It was a mild December night for Washington—cool and damp. In the big, oval study on the second floor of the White House, a cheery blaze crackled in the grey marble fireplace. Franklin Roosevelt leaned back in his big leather easy chair. Up & down the cluttered, cream-walled room, Harry Hopkins paced nervously. History was expected.
At 9:30, a trim, black-haired Navy lieutenant named Lester R. Schulz strode into the room carrying a locked pouch. The President reached eagerly for the just decoded papers—the first 13 parts of the final Japanese reply to State Secretary Hull. Franklin Roosevelt read them through in ten minutes, waited for Hopkins to read and hand them back. Then the President said: “This means war.”

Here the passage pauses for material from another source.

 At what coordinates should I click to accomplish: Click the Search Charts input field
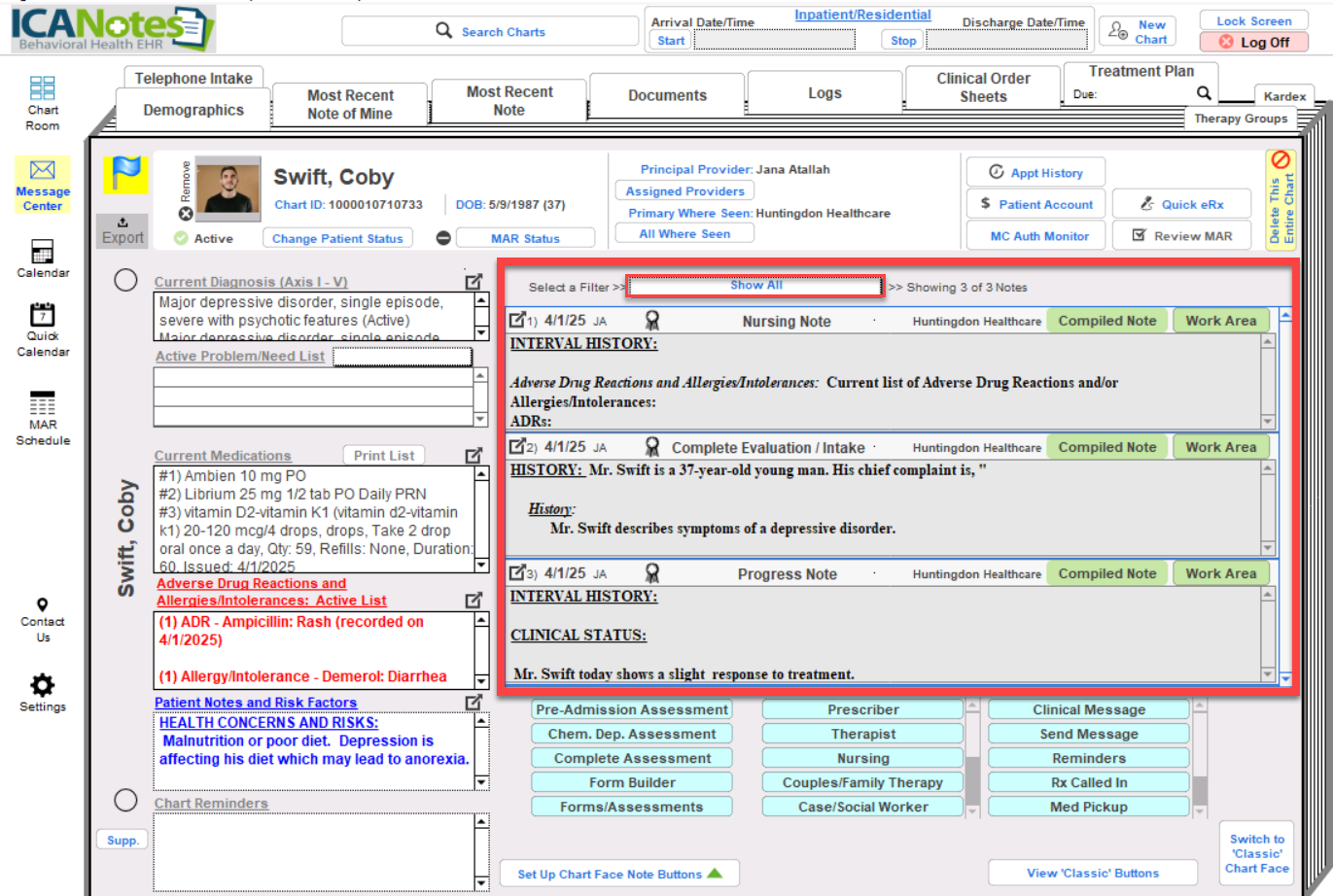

Today’s sole survivor of this scene on Dec. 6, 1941 had been no more than part of the background. But he had listened carefully. Last week, as Commander Schulz, soon to become executive officer of the battleship Indiana, he told the story to the Pearl Harbor Committee.
Hopkins had said: “It’s too bad we can’t strike first and prevent a surprise.” The President nodded—but said: “No, we can’t do that. We are a democracy of peaceful people. We have a good record. We must stand on it.”

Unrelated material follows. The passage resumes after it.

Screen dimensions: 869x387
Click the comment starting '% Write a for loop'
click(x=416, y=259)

They began discussing the probable point of attack. Hopkins guessed Indo-China. Neither mentioned Pearl Harbor; neither discussed the time the war might begin.
Mr. Roosevelt then tried to contact his Naval Chief, Admiral Harold R. Stark. “Betty” Stark was at the theater. The President decided not to disturb him lest it cause “public alarm.”
The fire fell away to embers. The President handed the papers back to Lieut. Schulz. The lieutenant departed. Four years later, given this incomplete glimpse of an historic scene, the nation could only wish that he might have stayed a little longer.